I have no idea where to start! LOL! I have only had my goats about 3 months, and man it has been a ride! I didn't even live on a ranch till I got them, so not only are goats new - llamas are new, hay (in general), living in the middle of nowhere, hunters, coyotes, bears - you name it, I have delt with it in the last 4 months - except kidding - but that is on its way shortly. Mabey even sooner than later


----------



## sunshineandtulip (Nov 6, 2007)

Well one thing I know for sure is NOTHING is Goat Proof! They laugh at you when your back is turned!! Especially the young ones who run under or jump over the fence you just finished fixing 5 minutes ago from their run in with it! When you think they are going to kid that is actually the 2 week warning!!LOL Then it could be 2 weeks or 3 days who knows. They like to keep you on your toes!!!


----------



## Fainters (Oct 10, 2007)

Over the last 12 years I have basically learned everything! When I got goats, none of the vets anywhere around me knew anything about them. I had goats dying on me and they told me it was coccidia but they didn't have a treatment at that time. Another time I had to have kids pulled and they were so rough with my doe that she must have had something burst and she died the next day and then I learned how to raise kids on a bottle. I have basically quit using vets for my goats and went to the internet 4 years ago to learn how to take care of them myself. From there I learned how to give shots, how to get them over coccidia, how to cure pink eye, how to deworm, trim, band, dehorn, pull kids, how to feed, house, and anything else you can think of. Sites like this one would have helped me through a lot of heartache and frustration when I first started out.

http://www.freewebs.com/scapegoatranch/


----------



## creaturesall (Oct 26, 2007)

Fainters said:


> I learned how to give shots, how to get them over coccidia, how to cure pink eye, how to deworm, trim, band, dehorn, pull kids, how to feed, house, and anything else you can think of.

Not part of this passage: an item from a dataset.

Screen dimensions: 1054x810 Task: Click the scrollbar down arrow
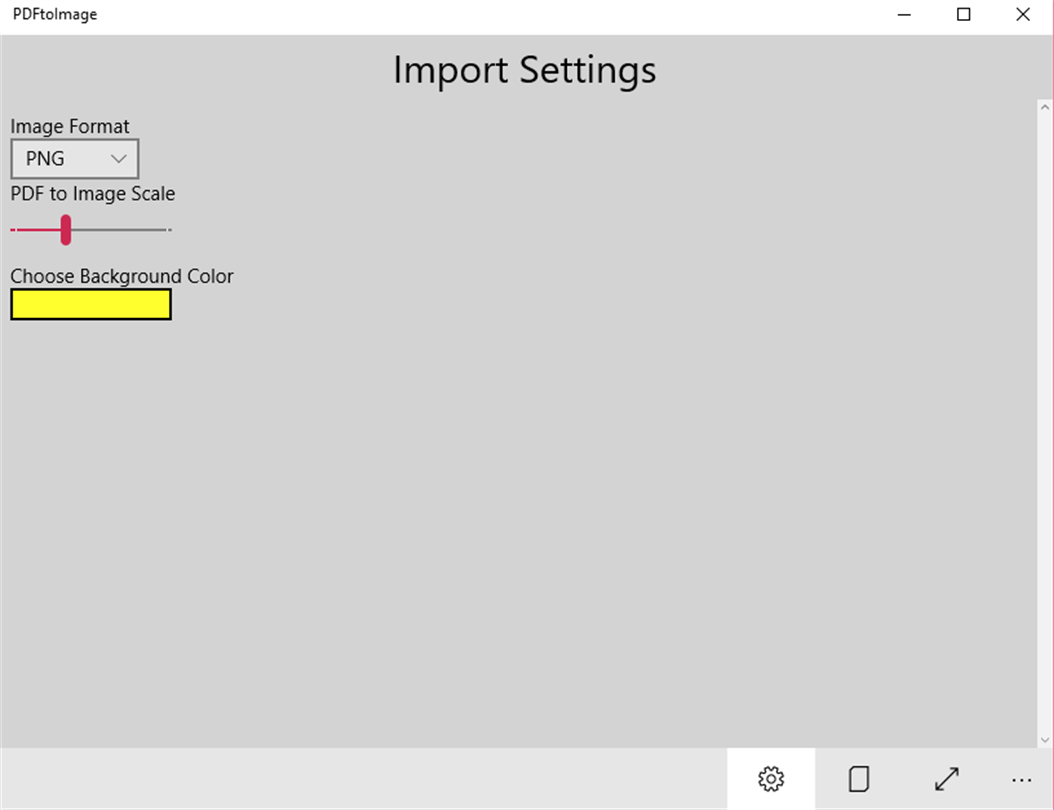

The only thing 'else' I can think of is, "Will you come and live here?"
I still need to learn how to recognize those things... :shrug:' I fear I'm a long way off from being able to cure them.


----------



## fcnubian (Oct 23, 2007)

I've learned quite abit....

From March 2006 up to now 

I have learned about the Nubian breed, how to clip a goat, show a goat, heat treat/pasturize milk for kids, mixing my own grain for the girls, and many other things.


----------



## mthalpines (Nov 9, 2007)

Just when you think everything is going according to YOUR plan, the goats come up with a different one.

Even when everything's going wrong in your life, things will get better


----------



## sparks879 (Oct 17, 2007)

oh how true that is! When you think you know it all the goats muster up and come up with a new plan to stump you. escaping in one of my girls favorite plans. i stand there and stare at my fences and sheds thinking ok how can i keep you guys in now. Or last night, it was raining while feeding, the girls hate it when that happens they have to go out in thwe rain to get fed. Chrome ate first like always, but after lyric went back in the barn chrome decided she didn;'t want to be in the barn anymore, so i spent a good twenty minutes in the driving rain trying to catch her. 
Out witting a goat that doesn't want to be caught i have yet to learn.

beth


----------



## liz (Oct 5, 2007)

I learned to not wait to call a vet if I suspect ANYTHING is wrong during a kidding....I lost twin doelings and Dolly because I waited too long. Also to have an emergency number on hand because this was a Sunday and the ones I did call were not around!!


----------